_ASSIGNED TASK_
The required output is the line that contains "Spletna mesta Petrol (433, 1754)" and every line after it, each written out exactly, up to the end of the entries.

_Records from a data source_
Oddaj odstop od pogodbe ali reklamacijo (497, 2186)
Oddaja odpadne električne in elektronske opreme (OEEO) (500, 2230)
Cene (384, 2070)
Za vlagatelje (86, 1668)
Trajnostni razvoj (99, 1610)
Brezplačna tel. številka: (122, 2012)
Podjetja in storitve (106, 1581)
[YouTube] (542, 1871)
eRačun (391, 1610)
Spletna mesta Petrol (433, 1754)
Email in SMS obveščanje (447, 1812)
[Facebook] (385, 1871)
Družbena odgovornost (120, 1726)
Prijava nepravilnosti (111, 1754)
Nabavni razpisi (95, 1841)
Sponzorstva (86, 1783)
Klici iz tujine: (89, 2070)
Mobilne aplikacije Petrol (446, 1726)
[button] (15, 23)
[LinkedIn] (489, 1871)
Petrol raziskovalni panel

_EXERCISE SOLUTION_
Spletna mesta Petrol (433, 1754)
Email in SMS obveščanje (447, 1812)
[Facebook] (385, 1871)
Družbena odgovornost (120, 1726)
Prijava nepravilnosti (111, 1754)
Nabavni razpisi (95, 1841)
Sponzorstva (86, 1783)
Klici iz tujine: (89, 2070)
Mobilne aplikacije Petrol (446, 1726)
[button] (15, 23)
[LinkedIn] (489, 1871)
Petrol raziskovalni panel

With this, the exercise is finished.